The measured data fit well the theoretical predictions in Eqs. (1) and (2) and expression (3) for n=2.3, as shown in Fig. 1(c). Clearly, while moving the tube filled with the fluorescent dye away from the source results only in a slight decrease of the detected intensity, the transillumination signal due to the UNP drops drastically by 2 orders of magnitude once the tube is translated for several millimeters into the slab. To test the performance of the particles for potential small-animal imaging application, we also acquired transillumination images of animals with glass capillary tubes inserted in their esophagus, as shown in Fig. 2. A mouse is held between the two glass plates of the imaging chamber and slightly compressed to a thickness of 12 mm. Figure 2(a) shows the white-light epi-illumination image with the associated illumination geometry (crosses). The transillumination images are all averaged over all 36 sources and are taken for the capillary tube filled with 100 nM of Cy5.5 and 40 nM of UNPs in buffered solution, while the excitation occurs at 680 nm (upper row) and 980 nm (lower row), respectively. In all the transillumination images the signal is overlaid on top of the corresponding white image after color mapping. Figure 2(b) shows the intrinsic signal for both excitation wavelengths, while Fig. 2(d) shows the fluorescence signal due to excitation of the Cy5.5 (upper row) and the UNP (lower row), respectively. Autofluorescence contribution in the mouse is totally absent when excitation occurs at 980 nm [Fig. 2(c)]. Apparently, in contrast to the conventional Cy5.5 fluorescence imaging [Fig. 2(d)], upconversion resulted in few background artifacts and accurately resolved the glass tube filled with the UNP.

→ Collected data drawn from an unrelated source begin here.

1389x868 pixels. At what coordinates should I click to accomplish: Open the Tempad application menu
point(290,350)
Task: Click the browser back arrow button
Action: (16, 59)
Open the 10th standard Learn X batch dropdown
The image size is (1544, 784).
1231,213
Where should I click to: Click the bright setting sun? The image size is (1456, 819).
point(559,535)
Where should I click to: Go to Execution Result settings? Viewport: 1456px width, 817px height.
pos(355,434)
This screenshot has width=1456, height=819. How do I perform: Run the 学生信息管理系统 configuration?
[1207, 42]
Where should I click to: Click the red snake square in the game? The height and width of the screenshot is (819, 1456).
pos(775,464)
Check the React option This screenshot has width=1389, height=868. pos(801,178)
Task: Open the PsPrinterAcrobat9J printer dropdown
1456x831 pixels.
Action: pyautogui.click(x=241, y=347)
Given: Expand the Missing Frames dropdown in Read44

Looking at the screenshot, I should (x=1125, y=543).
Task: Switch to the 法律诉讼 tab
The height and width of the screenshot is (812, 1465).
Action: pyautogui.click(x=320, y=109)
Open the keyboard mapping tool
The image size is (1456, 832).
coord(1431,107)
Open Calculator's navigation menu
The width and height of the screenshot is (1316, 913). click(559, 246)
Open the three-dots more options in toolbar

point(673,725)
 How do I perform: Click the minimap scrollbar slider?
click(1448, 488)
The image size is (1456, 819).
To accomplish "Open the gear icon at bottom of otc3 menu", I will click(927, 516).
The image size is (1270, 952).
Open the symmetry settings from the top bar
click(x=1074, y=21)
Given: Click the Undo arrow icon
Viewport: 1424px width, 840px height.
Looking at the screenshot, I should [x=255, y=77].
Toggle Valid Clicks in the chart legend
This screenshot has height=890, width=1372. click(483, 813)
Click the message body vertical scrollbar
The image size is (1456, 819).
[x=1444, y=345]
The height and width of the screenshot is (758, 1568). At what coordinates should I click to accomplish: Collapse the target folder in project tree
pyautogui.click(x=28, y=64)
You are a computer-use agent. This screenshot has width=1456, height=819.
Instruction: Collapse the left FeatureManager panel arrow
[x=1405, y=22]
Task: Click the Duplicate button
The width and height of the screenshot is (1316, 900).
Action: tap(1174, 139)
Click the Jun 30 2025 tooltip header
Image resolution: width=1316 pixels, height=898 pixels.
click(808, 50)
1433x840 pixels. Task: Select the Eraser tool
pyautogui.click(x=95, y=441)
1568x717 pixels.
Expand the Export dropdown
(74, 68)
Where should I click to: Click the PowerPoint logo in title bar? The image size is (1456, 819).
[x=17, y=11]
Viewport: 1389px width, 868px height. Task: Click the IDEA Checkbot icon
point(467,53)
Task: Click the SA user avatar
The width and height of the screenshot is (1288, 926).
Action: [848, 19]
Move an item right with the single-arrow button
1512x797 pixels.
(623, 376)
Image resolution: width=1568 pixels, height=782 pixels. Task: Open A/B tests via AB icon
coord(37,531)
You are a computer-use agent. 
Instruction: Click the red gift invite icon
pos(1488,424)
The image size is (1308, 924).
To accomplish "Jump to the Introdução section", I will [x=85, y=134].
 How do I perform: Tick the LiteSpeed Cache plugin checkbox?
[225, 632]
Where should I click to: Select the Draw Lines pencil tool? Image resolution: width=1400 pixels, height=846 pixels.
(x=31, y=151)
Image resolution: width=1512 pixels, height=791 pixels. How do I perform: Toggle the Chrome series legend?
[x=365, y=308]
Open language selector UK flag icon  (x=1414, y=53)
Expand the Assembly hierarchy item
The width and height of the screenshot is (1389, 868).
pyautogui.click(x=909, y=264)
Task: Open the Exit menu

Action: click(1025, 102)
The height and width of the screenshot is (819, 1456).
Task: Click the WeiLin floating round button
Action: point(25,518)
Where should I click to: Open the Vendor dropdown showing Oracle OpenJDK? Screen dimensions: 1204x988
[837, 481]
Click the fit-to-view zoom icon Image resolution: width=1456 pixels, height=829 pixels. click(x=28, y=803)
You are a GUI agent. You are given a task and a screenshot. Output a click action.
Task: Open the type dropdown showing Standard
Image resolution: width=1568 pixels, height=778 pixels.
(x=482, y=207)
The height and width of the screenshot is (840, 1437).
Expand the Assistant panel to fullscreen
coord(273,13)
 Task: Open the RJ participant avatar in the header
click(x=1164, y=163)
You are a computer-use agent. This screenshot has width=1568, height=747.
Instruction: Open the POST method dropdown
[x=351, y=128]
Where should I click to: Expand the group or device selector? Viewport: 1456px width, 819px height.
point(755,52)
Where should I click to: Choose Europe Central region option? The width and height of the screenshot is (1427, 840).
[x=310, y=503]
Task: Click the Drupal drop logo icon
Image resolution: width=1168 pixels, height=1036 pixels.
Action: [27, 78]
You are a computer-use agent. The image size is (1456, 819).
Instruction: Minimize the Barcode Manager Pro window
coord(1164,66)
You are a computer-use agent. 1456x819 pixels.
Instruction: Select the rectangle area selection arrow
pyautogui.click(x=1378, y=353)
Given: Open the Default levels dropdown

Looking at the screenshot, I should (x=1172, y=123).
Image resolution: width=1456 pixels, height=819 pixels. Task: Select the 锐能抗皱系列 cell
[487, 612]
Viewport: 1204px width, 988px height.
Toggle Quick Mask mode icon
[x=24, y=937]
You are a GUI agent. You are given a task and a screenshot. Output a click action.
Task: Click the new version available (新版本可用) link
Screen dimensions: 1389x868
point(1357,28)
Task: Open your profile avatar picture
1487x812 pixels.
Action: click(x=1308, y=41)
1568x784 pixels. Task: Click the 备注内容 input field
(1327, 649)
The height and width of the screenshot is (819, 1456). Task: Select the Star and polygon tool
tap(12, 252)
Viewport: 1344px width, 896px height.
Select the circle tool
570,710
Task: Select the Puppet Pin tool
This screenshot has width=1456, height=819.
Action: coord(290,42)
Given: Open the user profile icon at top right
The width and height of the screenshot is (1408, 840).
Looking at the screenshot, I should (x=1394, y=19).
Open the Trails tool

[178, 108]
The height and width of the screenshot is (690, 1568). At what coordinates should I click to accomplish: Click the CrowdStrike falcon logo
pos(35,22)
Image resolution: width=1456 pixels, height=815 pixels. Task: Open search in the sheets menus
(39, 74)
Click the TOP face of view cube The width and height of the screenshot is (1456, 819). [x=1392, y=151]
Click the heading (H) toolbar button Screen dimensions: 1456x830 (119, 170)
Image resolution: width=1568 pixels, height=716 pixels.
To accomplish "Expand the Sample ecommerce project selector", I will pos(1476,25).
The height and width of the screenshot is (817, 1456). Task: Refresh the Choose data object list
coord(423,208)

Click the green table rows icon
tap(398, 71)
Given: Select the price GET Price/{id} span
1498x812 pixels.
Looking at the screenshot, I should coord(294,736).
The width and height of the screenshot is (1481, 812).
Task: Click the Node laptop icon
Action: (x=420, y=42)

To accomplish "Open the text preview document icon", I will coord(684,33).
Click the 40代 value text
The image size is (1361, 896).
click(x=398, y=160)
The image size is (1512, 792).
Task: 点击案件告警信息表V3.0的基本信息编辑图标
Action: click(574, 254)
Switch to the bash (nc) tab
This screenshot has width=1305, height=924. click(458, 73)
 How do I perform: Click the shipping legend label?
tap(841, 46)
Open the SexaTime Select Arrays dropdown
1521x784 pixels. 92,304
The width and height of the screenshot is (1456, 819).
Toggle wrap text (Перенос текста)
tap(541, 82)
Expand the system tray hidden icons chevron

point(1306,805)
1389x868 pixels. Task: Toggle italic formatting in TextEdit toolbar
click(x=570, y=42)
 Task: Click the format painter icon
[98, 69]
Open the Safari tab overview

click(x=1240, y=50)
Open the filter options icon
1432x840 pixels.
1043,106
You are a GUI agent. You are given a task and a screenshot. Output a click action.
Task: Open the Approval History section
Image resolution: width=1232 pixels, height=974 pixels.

In conclusion, we show the feasibility of using biocompatible upconverting nanoparticles for mice imaging. Autofluorescence-free transillumination imaging in a mouse was demonstrated, while the data obtained for UNPs were compared with results obtained using a near-IR dye commonly used in fluorescence molecular tomography. Moreover, an accurate experimental and theoretical description of the three-point Green's function was provided and experimentally validated. This allows one to construct an accurate forward model of the upconverted photons propagation, an important step for solving the inverse problem and for the UNP exploitation for fluorescence tomography. Free-space 360 tomography should help in reducing signal from nonspecific up-taken UNPs present in the first tissue layers. Overall, we envision that the UNPs could be successfully used for whole-body fluorescence imaging studies, providing background-free tomographic reconstructions while simultaneously improving image quality and contrast.